Activity —
Pick out each line with the word "computer" from the material that follows.
[[ Input for this task open ]]
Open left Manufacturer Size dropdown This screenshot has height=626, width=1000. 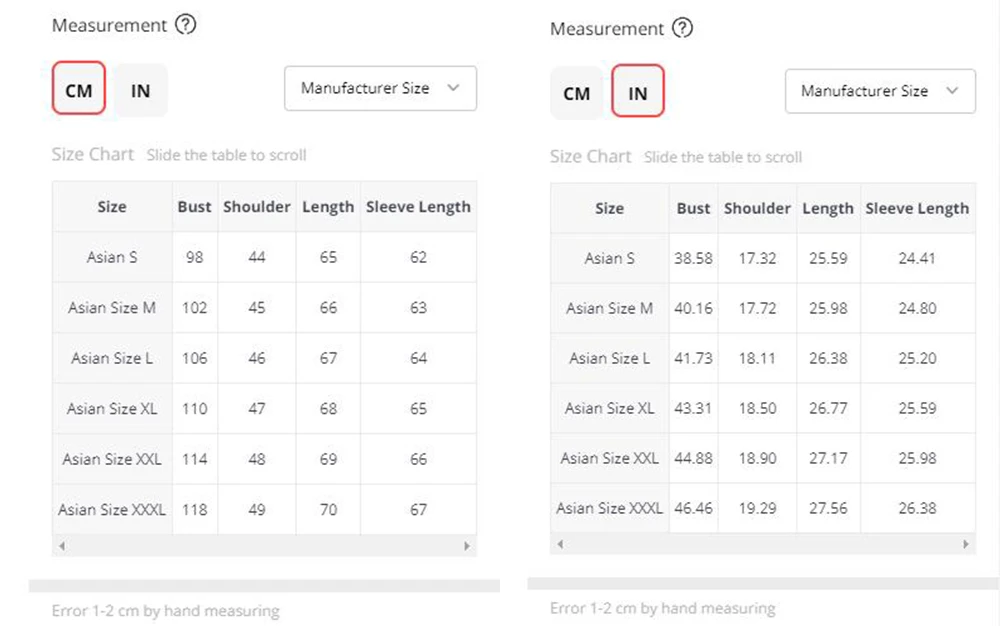point(380,88)
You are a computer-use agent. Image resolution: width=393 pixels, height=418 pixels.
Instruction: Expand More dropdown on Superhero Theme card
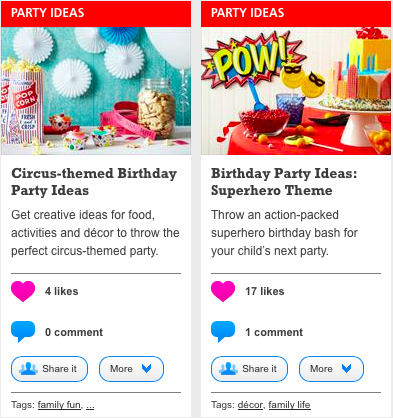click(x=331, y=369)
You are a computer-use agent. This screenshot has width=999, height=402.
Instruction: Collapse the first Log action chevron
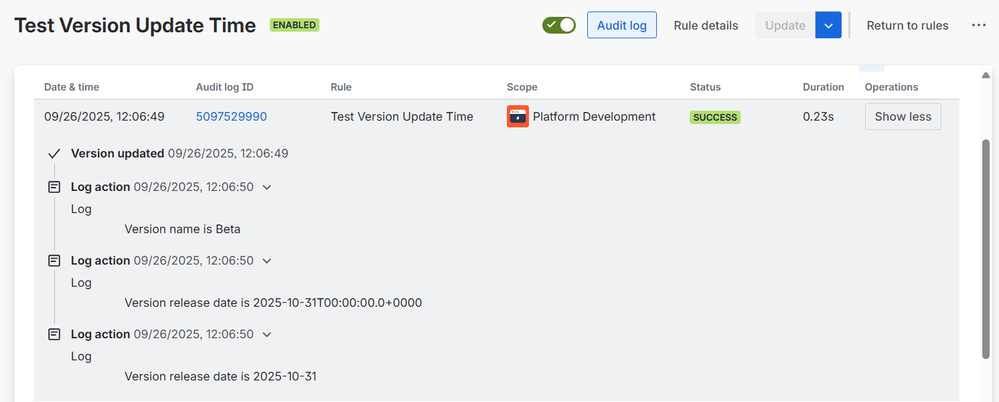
[[ Input for this task closed ]]
Solved problem —
You are a computer-use agent. Image resolution: width=393 pixels, height=418 pixels.
You are a computer-use agent. This screenshot has width=999, height=402.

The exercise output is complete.